Anyone who happens to have Paradox Haze has no chance if this stays out.
dybeck
★☆☆☆☆ (1.5/5.0) (2 votes)
Slightly too suicidal for me :)
bijart_dauth
★★★★★ (5.0/5.0) (2 votes)
just run one of the Legendary Eldrazi, you will never be milled again.
NARFNra
★★★★★ (5.0/5.0) (7 votes)
...Did we just find the Nemesis of Reason's summer home?
sarroth
★★★★☆ (4.2/5.0) (5 votes)
For anyone who knows the DailyMtG column Okra-Twinkie-Tofu (http://www.wizards.com/magic/magazine/Article.aspx?x=mtg/daily/stf/114), I definitely thought this was Twinkie (completely fake word) or Tofu (stitched together from pieces of real words). Nope, it's definitely Okra, which I noticed while reading Dante's Inferno, as Dante mentions the location of the mythical River of Forgetfulness. So, they made it a lake, and the plane card has a mill affect to fit the flavor of forgetfulness.
Keino
★★★★☆ (4.8/5.0) (2 votes)
Everybody instinctively tries their hardest to roll away from this place. Looking at this art is like listening to a sirens song: beautiful to behold, but deadly to linger.
Rendin
★★☆☆☆ (2.8/5.0) (2 votes)
The entire self-milling drawback could be solved by simply having one instance of Emrakul, the Aeons Torn in your deck. I have him in an artifact deck and don't even use him (a lot of people I play with have decks centered around bringing out their Eldrazi of choice, usually Spawnsire or Emrakul. I find that annoyingly cheap) for combat; he just benefits me on the merit that mill decks that I play against are essentially crippled from the start. (Some of the people I play with have decks that do nothing but mill too, so it's a win-win. They're forced to lose horribly or not use cheap strategies, that is, just because Emrakul simply exists.)

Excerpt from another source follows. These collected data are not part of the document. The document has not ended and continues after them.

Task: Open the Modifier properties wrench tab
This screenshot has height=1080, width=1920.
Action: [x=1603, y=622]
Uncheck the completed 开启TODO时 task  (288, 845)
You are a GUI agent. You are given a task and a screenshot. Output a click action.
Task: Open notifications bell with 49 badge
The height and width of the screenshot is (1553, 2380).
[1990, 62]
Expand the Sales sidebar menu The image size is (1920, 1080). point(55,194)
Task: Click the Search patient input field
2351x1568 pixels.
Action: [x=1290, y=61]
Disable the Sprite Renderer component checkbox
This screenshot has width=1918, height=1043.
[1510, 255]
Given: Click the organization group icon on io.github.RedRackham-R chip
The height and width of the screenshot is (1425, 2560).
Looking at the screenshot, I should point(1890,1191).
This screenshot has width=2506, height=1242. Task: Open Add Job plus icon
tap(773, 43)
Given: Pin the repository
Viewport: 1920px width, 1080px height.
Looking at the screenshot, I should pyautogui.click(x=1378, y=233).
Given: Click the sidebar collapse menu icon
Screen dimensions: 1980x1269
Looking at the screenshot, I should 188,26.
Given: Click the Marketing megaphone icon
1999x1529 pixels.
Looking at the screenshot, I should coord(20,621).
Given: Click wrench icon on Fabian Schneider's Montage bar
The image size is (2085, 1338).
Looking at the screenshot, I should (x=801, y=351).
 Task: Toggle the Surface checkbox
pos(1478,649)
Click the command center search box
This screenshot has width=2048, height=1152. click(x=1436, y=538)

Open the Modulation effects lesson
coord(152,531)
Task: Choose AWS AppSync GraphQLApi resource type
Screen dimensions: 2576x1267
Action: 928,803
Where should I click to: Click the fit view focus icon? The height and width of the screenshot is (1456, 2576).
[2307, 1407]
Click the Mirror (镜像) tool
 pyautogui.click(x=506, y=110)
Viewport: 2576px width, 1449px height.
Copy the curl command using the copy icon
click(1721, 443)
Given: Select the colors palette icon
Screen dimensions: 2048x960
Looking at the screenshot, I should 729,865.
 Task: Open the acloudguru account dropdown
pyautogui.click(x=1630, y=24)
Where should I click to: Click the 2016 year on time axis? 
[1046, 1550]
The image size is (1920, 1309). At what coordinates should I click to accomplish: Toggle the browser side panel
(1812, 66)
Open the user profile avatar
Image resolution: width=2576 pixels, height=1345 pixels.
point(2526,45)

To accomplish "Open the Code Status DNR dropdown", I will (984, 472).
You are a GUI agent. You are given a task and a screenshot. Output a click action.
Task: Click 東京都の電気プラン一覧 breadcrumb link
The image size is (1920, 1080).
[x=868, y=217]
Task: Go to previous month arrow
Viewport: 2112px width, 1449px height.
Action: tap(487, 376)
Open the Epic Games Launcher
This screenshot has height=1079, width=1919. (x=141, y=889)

With the drawback done and away with, this card has MASSIVE potential for decks centered around bringing cards back from the grave. It's like having a slightly limited Archmage Ascension without having to mess with counters, and it also doubles as a mill effect if that's what you're looking for.
ICEFANG13
★☆☆☆☆ (1.8/5.0) (2 votes)
The only plane my friends and I removed from the planeschase deck, this is no fun for FFA planeschase
Totema
★★★★☆ (4.0/5.0) (1 vote)
A milling plane, huh? Kinda risky though, I think... Many times the biggest weakness of a mill strategy is itself getting milled. On the other hand, that makes it kinda fun! One thing's for sure, if it stays out long enough, the game will quickly end.
Grumman
★★★★☆ (4.5/5.0) (1 vote)
Alternate wincon for the Battle of Wits deck.
Pollinosis
☆☆☆☆☆ (0.0/5.0)
"Arkhos is the plane represented by the Future Sight card River of Tears (also illustrated by Chris J. Anderson). It's a dreamlike world where night and day intermingle according to its own strange internal logic—check out the delicate quality of the light in the art. Near Lethe Lake on Arkhos, memories ebb away like the current of an old stone watercourse. Most mages tend to steer clear of the psychic ravages of the Lake, but surprisingly, some seek it out, believing they need to be cleansed of all remnants of the past in order to make their minds free for new magical creations."
http://www.wizards.com/Magic/Magazine/Article.aspx?x=mtg%2Fdaily%2Fstf%2F54
Goatllama
☆☆☆☆☆ (0.0/5.0)
Hey, this is where you fight that flying bird titan!